§ **EXCERPTED PASSAGE**
# USB 2.0 Drive Mate Issue



## lempo (Jan 28, 2011)

I am running a dell E4300 with OS windows 7 32 bit. Recently my other laptop started giving me a blue screen immediately upon start up so I decided to use a USB 2.0 Drive Mate to retrieve data from the old harddrive. Whenever I plug in the device I get a green light on the device but my harddrive is not recongized on my computer at all. I was curious if anyone knew why this was happeneing and how to resolve it. Thanks for any help anyone can provide.


----------



## JimE (Apr 16, 2009)

Two possibilities: One - the USB adapter (which should include a data and power cable) is faulty. Two - the HDD is faulty.


----------



## lempo (Jan 28, 2011)

Thanks for the reply. Some more information regarding the issue. I took the unit to my work and tried using the usb ports on my docking station (not sure if this would be the correct way to check to see if the USB port is the problem) to see if another port would work (couldn't do this on the E4300 since it only provides one usb port). None of the other ports recongized the drive and it did the same thing as before (green light on the unit nothing more).

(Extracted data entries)
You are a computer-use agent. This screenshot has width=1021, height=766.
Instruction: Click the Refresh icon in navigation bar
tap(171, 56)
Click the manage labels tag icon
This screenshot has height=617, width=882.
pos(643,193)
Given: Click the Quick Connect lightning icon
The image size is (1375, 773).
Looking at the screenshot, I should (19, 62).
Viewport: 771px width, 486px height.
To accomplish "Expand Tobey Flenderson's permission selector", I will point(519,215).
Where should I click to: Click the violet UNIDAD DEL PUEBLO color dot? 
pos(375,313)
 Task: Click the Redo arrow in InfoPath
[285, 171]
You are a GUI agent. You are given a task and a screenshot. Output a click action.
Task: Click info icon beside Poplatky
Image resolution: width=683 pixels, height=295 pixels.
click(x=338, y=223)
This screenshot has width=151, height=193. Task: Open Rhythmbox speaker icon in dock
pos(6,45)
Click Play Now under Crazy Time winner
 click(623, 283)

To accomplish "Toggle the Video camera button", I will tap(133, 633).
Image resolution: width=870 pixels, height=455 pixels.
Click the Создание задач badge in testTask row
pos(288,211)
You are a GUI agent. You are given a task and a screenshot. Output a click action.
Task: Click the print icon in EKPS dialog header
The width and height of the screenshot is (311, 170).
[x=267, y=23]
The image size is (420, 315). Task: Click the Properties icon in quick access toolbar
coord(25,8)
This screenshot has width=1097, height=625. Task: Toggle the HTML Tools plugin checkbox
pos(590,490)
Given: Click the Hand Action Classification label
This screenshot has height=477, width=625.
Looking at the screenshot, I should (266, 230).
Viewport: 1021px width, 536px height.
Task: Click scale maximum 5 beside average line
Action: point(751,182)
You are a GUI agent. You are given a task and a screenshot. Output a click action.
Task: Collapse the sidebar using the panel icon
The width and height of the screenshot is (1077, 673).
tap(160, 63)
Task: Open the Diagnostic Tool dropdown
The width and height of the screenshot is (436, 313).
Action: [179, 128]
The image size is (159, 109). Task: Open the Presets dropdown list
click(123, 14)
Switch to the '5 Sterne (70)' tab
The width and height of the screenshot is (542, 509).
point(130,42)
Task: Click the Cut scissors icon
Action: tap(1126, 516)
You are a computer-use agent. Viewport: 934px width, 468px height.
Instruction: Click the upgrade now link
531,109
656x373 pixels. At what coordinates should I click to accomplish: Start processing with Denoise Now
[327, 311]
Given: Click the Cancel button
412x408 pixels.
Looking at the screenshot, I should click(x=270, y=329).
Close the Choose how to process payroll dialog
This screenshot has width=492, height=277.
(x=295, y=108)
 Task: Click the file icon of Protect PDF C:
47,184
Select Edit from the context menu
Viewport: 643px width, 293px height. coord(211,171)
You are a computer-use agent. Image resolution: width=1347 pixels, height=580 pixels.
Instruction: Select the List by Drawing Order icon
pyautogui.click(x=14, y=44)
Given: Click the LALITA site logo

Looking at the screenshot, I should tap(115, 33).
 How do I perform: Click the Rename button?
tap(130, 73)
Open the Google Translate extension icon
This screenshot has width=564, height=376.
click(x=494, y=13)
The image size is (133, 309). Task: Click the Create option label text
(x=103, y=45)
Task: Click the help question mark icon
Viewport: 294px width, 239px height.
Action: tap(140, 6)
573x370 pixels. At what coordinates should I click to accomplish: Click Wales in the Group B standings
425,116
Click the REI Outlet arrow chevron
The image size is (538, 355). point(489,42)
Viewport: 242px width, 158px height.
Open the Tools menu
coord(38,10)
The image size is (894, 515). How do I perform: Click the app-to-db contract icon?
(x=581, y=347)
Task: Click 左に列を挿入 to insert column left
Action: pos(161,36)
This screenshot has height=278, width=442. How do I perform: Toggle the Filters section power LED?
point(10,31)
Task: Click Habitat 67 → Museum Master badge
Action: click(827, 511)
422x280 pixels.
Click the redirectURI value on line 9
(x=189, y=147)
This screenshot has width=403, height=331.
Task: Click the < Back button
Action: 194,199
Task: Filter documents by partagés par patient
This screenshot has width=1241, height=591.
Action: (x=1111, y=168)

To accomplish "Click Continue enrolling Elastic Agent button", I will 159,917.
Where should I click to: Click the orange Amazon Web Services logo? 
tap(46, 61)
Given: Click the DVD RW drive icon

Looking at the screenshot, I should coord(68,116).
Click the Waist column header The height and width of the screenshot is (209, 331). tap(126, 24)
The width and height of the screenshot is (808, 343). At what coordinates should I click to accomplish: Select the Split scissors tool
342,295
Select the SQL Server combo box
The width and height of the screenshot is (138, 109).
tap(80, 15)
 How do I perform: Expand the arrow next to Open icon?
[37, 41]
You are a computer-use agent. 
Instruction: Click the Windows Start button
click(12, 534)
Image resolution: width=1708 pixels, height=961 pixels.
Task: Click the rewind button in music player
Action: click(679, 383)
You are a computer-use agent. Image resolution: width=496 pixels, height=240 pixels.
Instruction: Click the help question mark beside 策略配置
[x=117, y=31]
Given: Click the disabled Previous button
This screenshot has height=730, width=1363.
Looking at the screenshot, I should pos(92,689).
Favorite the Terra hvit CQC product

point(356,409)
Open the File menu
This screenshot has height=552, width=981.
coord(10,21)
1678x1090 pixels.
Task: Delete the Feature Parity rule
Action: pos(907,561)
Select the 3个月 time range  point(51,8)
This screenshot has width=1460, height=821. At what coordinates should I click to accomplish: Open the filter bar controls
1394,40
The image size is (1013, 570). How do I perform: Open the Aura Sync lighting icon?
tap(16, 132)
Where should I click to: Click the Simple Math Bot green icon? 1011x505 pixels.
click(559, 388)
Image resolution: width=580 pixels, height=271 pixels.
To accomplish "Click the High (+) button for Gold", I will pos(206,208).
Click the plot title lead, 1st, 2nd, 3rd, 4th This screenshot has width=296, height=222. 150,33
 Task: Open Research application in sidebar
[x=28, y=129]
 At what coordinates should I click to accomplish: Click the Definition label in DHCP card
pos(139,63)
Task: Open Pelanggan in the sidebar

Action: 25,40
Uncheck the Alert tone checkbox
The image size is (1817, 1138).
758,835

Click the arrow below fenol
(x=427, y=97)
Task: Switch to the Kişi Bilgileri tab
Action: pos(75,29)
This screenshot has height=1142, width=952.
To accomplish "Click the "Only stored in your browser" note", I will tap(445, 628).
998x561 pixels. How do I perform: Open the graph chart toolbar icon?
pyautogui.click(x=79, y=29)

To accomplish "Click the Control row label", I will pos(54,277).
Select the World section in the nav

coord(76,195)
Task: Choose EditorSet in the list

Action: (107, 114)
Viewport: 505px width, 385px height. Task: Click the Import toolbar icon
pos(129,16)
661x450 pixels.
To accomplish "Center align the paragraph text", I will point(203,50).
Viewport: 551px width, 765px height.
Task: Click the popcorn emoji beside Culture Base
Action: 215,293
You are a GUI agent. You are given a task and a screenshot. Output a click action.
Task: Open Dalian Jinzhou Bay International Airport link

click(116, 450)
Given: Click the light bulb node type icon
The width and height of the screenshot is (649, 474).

§ **WHAT YOU WILL DO**
(1) How would you translate this sentence from the forum thread about the USB 2.0 Drive Mate into Spanish: "Recently my other laptop started giving me a blue screen immediately upon start up so I decided to use a USB 2.0 Drive Mate to retrieve data from the old harddrive."
(2) Could you go on with the USB 2.0 Drive Mate forum thread, picking up right after its final sentence?

§ **ANSWERS IN ORDER**
(1) Hace poco, mi otra computadora portátil empezó a mostrarme una pantalla azul inmediatamente al arrancar, así que decidí usar un USB 2.0 Drive Mate para recuperar los datos del disco duro antiguo.

(2)
If it helps some additional information regarding my broken harddrive. Whenever I tried to boot up from the hard drive it start to load (happens on all screens safe mode, debugger, normal boot you name it and I've tried) and then after about 20 seconds crashes. When I attempt to use the repair program it fails saying something about error 0X000007E (pretty sure this is the right error I can plug it back into the other laptop and attempt a boot to verify tonight). From what I have read so far it seems that the general way to attempt fixing this error is to use your windows 7 OS cd to reformat the drive but before trying this I was hoping of retrieving any vaulable data.


----------



## JimE (Apr 16, 2009)

Regardless of the "error"...if the drive isn't recognized on multiple PC's, there is a hardware issue.

If the HDD was fine, then after connecting it to another PC, Windows would recognize it and allow you to browse the drive.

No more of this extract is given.